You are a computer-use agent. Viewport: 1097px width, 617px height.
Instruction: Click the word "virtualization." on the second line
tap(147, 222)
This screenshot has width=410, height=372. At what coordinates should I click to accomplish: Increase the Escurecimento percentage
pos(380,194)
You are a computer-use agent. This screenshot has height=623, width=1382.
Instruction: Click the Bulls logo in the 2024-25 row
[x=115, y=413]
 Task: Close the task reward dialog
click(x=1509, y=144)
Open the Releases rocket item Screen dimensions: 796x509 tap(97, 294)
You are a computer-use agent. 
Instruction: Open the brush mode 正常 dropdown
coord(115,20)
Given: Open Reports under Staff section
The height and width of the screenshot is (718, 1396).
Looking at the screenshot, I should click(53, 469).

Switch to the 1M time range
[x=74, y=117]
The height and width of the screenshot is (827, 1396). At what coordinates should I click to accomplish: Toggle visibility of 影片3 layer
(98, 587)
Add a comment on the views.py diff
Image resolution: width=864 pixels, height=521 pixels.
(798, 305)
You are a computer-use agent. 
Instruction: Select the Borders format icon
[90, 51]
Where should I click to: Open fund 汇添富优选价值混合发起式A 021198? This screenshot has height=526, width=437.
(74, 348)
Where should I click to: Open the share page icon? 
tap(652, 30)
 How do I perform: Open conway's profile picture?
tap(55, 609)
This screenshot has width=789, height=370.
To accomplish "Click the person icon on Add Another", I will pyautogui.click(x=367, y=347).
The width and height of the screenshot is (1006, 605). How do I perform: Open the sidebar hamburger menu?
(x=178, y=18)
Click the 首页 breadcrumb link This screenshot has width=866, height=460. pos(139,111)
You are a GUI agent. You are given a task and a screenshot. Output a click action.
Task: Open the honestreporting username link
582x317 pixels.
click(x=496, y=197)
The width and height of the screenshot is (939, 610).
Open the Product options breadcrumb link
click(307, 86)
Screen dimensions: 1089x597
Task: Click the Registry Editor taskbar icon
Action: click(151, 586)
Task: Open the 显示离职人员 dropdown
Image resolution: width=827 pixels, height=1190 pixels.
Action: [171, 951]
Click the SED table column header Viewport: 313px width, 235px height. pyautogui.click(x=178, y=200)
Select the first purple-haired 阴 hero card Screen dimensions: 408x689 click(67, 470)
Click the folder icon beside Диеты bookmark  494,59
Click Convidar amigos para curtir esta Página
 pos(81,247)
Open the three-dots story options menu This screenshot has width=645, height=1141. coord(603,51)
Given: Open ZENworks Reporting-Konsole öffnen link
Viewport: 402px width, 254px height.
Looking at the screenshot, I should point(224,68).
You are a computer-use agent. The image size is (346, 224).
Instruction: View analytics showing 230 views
----------------------------------------
WORK TASK: The lines above, starting at the one with "You are a computer-use agent. This" and ending at the one with "This screenshot has width=789, height=370.", are the only ones to return, exactly as written.

RESULT OF THE EXERCISE:
You are a computer-use agent. This screenshot has height=623, width=1382.
Instruction: Click the Bulls logo in the 2024-25 row
[x=115, y=413]
 Task: Close the task reward dialog
click(x=1509, y=144)
Open the Releases rocket item Screen dimensions: 796x509 tap(97, 294)
You are a computer-use agent. 
Instruction: Open the brush mode 正常 dropdown
coord(115,20)
Given: Open Reports under Staff section
The height and width of the screenshot is (718, 1396).
Looking at the screenshot, I should click(53, 469).

Switch to the 1M time range
[x=74, y=117]
The height and width of the screenshot is (827, 1396). At what coordinates should I click to accomplish: Toggle visibility of 影片3 layer
(98, 587)
Add a comment on the views.py diff
Image resolution: width=864 pixels, height=521 pixels.
(798, 305)
You are a computer-use agent. 
Instruction: Select the Borders format icon
[90, 51]
Where should I click to: Open fund 汇添富优选价值混合发起式A 021198? This screenshot has height=526, width=437.
(74, 348)
Where should I click to: Open the share page icon? 
tap(652, 30)
 How do I perform: Open conway's profile picture?
tap(55, 609)
This screenshot has width=789, height=370.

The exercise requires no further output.